● **EXTRACT TO READ**
════════════════════
LONDON - World stocks slipped to their lowest levels in almost a month, the dollar held firm and selling again gripped the world's biggest bond markets on Tuesday ahead of data expected to show annual U.S. inflation rising at its fastest pace in 40 years.

With U.S. 10-year Treasury yields rising to new highs above 2.80%, levels last seen late 2018, unease that an aggressive policy response to inflation from the U.S. Federal Reserve could undermine economic growth weighed on sentiment.

European shares opened 1% lower, Japan's blue-chip Nikkei stock index shed 1.81% and trade in U.S. equity futures pointed to a weak open for Wall Street.

That all left MSCI's world equity index flagging at its lowest levels in almost a month.

Economists polled by Reuters forecast the U.S. consumer price index (CPI) would post an 8.4% year-over-year increase in March, versus a 7.9% rise a month earlier.

"Markets have decided that central banks are late and need to do more to tame inflation, and moderate volatility in equities is not enough to stop this," said Nordea chief analyst Jan von Gerich.

"The reason for the wobble in equity markets is higher rates and geopolitics."

In early London trade, U.S. 10-year Treasury yields were up 5 basis points, while benchmark German Bund yields climbed to almost 0.88%, their highest level since 2015.

Federal Reserve Governor Chris Waller on Monday described rate hikes as a "blunt force" tool that may act like a "hammer", causing collateral damage to the economy.


Higher Treasury yields supported the dollar.

The dollar index, a measure of the greenback's value against six peers, was back above 100 to touch its highest level in almost two years.
════════════════════
● **GIVEN DATA**
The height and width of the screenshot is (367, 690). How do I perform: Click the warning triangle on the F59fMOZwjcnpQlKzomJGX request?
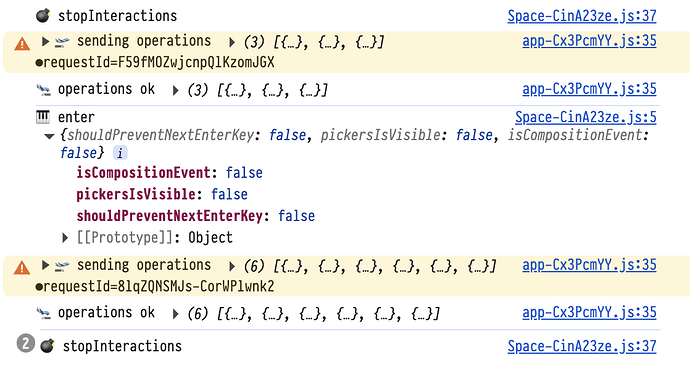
════════════════════
● **REQUIREMENT 1**
Condense the paragraph of the market report that begins "In early London trade" into a short bulleted list, keeping its main facts.
● **REQUIREMENT 2**
Put this sentence from the market report into French: "Economists polled by Reuters forecast the U.S. consumer price index (CPI) would post an 8.4% year-over-year increase in March, versus a 7.9% rise a month earlier."

● **WRITTEN SOLUTION 1**
- U.S. 10-year Treasury yields rose 5 basis points in early London trade.
- Benchmark German Bund yields climbed to almost 0.88%.
- That Bund level was the highest since 2015.

● **WRITTEN SOLUTION 2**
Les économistes interrogés par Reuters prévoyaient que l'indice des prix à la consommation (IPC) américain afficherait une hausse de 8,4 % sur un an en mars, contre une augmentation de 7,9 % un mois plus tôt.